What to produce:
Reproduce the data unchanged, from the line containing "How do I perform: Apply" through the line containing "Action: pyautogui.click(x=1221, y=426)".

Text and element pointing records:
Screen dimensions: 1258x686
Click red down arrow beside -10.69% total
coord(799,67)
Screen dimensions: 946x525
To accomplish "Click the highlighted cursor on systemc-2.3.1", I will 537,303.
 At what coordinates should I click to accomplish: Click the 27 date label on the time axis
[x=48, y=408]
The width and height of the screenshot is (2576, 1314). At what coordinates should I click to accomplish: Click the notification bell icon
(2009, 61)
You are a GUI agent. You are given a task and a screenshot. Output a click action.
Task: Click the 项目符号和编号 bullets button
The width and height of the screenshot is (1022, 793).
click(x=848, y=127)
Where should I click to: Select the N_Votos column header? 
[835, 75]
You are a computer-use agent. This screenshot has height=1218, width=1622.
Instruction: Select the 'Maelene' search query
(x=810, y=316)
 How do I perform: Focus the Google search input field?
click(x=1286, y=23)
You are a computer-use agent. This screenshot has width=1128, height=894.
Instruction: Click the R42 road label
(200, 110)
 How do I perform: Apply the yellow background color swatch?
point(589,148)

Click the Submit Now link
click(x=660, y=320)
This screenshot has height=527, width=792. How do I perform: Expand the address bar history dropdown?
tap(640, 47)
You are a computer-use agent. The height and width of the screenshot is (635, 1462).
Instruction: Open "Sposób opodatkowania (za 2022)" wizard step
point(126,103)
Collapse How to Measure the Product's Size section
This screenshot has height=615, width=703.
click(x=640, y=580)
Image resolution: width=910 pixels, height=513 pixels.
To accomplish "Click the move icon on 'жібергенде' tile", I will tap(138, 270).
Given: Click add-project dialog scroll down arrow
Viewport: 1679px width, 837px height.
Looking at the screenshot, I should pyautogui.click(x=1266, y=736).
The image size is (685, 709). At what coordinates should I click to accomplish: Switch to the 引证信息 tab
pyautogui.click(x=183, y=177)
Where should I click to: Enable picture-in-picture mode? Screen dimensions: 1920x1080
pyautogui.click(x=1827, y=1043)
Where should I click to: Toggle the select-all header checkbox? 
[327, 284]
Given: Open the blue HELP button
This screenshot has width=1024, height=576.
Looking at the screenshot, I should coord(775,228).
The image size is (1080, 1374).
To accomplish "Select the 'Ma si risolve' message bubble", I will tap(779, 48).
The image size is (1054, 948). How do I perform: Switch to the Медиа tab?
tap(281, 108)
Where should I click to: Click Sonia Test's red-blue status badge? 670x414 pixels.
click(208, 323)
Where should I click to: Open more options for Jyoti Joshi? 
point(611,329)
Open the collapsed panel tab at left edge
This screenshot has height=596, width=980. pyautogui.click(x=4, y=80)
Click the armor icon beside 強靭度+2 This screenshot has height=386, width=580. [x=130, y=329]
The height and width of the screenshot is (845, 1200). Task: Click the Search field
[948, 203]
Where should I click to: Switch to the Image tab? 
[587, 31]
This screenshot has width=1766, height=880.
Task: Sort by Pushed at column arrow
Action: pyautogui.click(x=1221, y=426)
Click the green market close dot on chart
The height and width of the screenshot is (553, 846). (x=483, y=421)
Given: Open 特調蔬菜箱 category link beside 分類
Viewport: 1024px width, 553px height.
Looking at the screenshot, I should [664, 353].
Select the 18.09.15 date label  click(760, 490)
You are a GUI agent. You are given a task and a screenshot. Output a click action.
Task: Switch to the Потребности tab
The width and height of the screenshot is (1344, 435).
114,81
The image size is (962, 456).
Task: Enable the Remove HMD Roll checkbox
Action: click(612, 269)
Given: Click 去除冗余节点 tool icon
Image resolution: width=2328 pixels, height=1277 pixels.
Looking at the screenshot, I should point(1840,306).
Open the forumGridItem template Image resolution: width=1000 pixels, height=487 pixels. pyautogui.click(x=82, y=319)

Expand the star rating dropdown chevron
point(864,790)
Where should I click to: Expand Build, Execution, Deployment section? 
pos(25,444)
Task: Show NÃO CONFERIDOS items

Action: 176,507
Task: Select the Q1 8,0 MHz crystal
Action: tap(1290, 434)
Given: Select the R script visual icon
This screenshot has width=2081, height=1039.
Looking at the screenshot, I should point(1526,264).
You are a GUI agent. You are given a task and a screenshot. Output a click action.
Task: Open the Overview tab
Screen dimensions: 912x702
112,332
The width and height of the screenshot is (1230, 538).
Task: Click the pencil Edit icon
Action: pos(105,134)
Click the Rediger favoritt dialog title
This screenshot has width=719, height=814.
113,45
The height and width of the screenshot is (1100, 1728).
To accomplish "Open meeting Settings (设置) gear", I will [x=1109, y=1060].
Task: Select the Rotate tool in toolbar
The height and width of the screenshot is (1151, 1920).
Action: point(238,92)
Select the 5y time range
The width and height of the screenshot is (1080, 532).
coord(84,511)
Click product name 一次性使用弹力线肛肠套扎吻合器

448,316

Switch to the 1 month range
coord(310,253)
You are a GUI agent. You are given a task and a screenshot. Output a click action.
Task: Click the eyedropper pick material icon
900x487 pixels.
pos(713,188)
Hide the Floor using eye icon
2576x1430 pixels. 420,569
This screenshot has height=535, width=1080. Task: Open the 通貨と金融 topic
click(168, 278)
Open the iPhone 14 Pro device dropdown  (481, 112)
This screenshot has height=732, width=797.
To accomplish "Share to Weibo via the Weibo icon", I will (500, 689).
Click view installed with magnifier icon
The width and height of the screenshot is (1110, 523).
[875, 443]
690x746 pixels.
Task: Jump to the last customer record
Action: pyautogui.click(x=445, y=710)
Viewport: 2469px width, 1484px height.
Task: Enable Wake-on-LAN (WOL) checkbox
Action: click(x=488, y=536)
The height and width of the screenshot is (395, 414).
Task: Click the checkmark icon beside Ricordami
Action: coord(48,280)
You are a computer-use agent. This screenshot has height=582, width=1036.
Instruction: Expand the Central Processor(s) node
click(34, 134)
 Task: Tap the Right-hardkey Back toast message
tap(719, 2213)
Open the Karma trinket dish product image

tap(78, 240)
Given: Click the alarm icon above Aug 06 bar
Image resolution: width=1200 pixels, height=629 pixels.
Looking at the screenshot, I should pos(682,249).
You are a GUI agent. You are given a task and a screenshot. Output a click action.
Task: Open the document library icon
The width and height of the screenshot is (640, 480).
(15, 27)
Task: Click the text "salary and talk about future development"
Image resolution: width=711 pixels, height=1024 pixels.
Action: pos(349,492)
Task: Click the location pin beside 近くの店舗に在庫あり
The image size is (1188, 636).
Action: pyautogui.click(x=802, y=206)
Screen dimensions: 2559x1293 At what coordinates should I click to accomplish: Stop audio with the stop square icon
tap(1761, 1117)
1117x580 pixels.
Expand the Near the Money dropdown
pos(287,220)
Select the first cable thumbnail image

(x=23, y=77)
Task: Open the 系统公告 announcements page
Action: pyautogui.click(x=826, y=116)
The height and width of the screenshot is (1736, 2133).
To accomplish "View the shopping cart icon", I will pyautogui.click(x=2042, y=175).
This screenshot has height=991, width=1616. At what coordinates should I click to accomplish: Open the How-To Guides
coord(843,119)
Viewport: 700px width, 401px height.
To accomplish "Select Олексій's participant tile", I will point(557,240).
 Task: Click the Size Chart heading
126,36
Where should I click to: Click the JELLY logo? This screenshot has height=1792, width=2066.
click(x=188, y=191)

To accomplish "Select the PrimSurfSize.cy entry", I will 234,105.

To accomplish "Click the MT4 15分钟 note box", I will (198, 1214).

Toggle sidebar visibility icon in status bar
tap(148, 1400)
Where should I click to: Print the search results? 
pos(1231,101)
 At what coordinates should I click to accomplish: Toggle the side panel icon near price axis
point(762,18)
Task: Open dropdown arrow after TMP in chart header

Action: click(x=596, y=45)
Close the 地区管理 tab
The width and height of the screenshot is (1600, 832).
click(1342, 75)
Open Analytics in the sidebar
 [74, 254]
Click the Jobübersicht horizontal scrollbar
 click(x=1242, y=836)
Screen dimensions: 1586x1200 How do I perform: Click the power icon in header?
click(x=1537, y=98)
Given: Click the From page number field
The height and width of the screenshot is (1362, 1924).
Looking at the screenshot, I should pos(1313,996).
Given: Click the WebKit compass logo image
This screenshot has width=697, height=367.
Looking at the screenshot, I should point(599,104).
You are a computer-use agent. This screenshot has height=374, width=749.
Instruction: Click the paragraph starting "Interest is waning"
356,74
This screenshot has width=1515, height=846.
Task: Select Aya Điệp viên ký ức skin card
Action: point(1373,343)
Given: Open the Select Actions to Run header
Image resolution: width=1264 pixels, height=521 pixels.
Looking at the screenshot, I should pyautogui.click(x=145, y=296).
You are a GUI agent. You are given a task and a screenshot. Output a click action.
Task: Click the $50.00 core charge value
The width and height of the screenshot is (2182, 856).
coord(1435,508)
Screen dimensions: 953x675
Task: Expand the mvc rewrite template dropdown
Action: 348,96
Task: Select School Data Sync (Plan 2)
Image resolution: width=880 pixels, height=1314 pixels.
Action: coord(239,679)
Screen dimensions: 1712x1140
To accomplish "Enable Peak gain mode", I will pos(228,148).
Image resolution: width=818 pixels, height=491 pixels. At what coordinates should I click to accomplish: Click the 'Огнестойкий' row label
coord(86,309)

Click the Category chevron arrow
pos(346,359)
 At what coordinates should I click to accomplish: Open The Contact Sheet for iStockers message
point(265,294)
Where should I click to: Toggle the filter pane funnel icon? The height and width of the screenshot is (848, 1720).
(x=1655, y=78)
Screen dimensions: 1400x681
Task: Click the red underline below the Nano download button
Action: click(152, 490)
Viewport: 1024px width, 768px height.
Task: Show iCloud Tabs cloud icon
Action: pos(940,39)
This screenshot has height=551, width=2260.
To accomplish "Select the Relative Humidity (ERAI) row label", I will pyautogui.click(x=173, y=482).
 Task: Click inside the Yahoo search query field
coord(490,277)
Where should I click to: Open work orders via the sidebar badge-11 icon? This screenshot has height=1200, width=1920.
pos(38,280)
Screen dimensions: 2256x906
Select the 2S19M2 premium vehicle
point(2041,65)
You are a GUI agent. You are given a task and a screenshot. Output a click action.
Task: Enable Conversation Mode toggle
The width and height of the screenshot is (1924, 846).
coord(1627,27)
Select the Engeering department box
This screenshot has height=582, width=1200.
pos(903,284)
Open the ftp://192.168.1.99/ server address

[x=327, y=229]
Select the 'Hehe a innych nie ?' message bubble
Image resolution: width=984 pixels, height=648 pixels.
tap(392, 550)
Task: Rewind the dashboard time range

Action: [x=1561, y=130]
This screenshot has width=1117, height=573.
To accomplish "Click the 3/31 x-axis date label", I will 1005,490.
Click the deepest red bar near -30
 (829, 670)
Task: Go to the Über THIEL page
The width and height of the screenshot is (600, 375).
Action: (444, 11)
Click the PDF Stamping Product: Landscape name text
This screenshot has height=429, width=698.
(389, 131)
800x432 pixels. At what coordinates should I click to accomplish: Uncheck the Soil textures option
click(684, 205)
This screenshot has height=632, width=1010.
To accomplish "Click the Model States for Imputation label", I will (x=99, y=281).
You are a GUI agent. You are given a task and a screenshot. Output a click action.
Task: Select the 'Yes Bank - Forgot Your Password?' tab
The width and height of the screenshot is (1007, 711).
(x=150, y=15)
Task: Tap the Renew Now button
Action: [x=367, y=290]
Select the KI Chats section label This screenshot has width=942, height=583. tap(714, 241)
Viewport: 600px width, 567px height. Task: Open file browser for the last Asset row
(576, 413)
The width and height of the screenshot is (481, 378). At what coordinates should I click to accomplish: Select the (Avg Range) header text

Response to this exercise:
 How do I perform: Apply the yellow background color swatch?
point(589,148)

Click the Submit Now link
click(x=660, y=320)
This screenshot has height=527, width=792. How do I perform: Expand the address bar history dropdown?
tap(640, 47)
You are a computer-use agent. The height and width of the screenshot is (635, 1462).
Instruction: Open "Sposób opodatkowania (za 2022)" wizard step
point(126,103)
Collapse How to Measure the Product's Size section
This screenshot has height=615, width=703.
click(x=640, y=580)
Image resolution: width=910 pixels, height=513 pixels.
To accomplish "Click the move icon on 'жібергенде' tile", I will tap(138, 270).
Given: Click add-project dialog scroll down arrow
Viewport: 1679px width, 837px height.
Looking at the screenshot, I should pyautogui.click(x=1266, y=736).
The image size is (685, 709). At what coordinates should I click to accomplish: Switch to the 引证信息 tab
pyautogui.click(x=183, y=177)
Where should I click to: Enable picture-in-picture mode? Screen dimensions: 1920x1080
pyautogui.click(x=1827, y=1043)
Where should I click to: Toggle the select-all header checkbox? 
[327, 284]
Given: Open the blue HELP button
This screenshot has width=1024, height=576.
Looking at the screenshot, I should coord(775,228).
The image size is (1080, 1374).
To accomplish "Select the 'Ma si risolve' message bubble", I will tap(779, 48).
The image size is (1054, 948). How do I perform: Switch to the Медиа tab?
tap(281, 108)
Where should I click to: Click Sonia Test's red-blue status badge? 670x414 pixels.
click(208, 323)
Where should I click to: Open more options for Jyoti Joshi? 
point(611,329)
Open the collapsed panel tab at left edge
This screenshot has height=596, width=980. pyautogui.click(x=4, y=80)
Click the armor icon beside 強靭度+2 This screenshot has height=386, width=580. [x=130, y=329]
The height and width of the screenshot is (845, 1200). Task: Click the Search field
[948, 203]
Where should I click to: Switch to the Image tab? 
[587, 31]
This screenshot has width=1766, height=880.
Task: Sort by Pushed at column arrow
Action: pyautogui.click(x=1221, y=426)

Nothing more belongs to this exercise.